I buy Davids premise of universality of computing but I fear there may be physical limits of binary computing i.e. the amount of matter in the universe and the time before its heat death. lets say I am modeling the interactions of a few cubic meters of hydrogen
5.4199274e+25 particles I need to know their location 3 variables orientation 3 more, speed, temp, etc so maybe only 10 things about each h2 pair.
Because this sort of thing is very sensitive to initial conditions and small errors in calculation lead to big differences later a "Double" (64-bits) just is not enough.

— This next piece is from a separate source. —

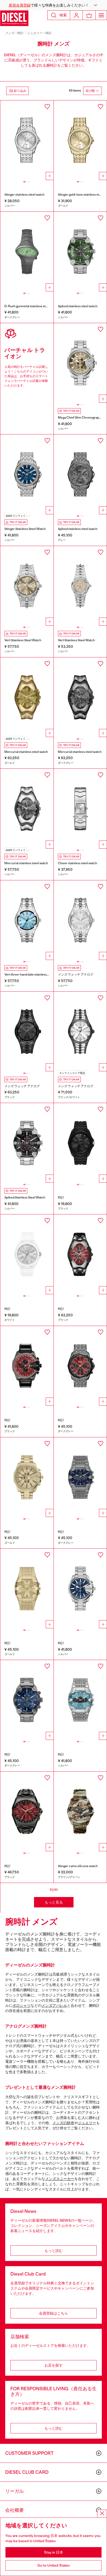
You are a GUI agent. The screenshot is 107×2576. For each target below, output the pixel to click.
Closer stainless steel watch (77, 863)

Easy I will use 512-bits (Moore's law and all) . . . 5120 bits per pair * number of particles = 2.7750028e+29
so only about 2.8e+17 terabits or 3.5e+16 terabytes of storage needed for one
step.
Seagate promises 60 terabyte 3.5-inch hard drives within 10 years
5.8e+14 of these seagate hard drives should do the trick.
that is only 3.22233e10 miles of hard drives or 346.65 Astronomical Units
(the distance from the sun to pluto is 29) of course placing the hard drives in a straight line might be a mistake. so we will stack them in a 2.40822 mile cube. just for an instant of data we are at 58215044860:1 in digital storage.
volume wise. but hell with an earth sized hard drive we could describe 107963558147 cubic meters of hydrogen (a sphere with a diameter of 1.476 km) wait do we have to do some computing as well?
sorry about a arithmetic rant.
Definitely no apologies necessary. That's essentially what I meant below when I said numerical solutions can't really be described as correct. They can be useful approximations sometimes for some problems, given reasonable assumptions and well built difference equations. That said, there is certainly no such thing as an "analytic solution" to the brain. And given that numeric solutions depend wholly on good assumptions, there will never be a working brain model (maybe biochemically modeled, but certainly not 'conscious', in the sense we understand it). The Blue Brain Project has already wasted a billion dollars. Now the NIH (who is close to broke) is spending something like $50,000,000 to figure out the 'connectome', the set of all synaptic connections in an average brain ("a map of the mind," they like to call it--laughable, IMO). Maybe you can send your back of the napkin calculations to someone in power and help them realize the futility of their work.
has anyone read universality of computation? what are the axioms of the proof?
I think it could be worth a read.
Ken Arrow, John Nash and Vilfredo Pareto have wonderful math based on bullshit axioms. but I think I can buy that anything can be modeled as long as it does not turn into
"anything can be modeled = this model is correct."
Not just the solutions but the models themselves are incorrect i.e. they don't describe what they claim to describe.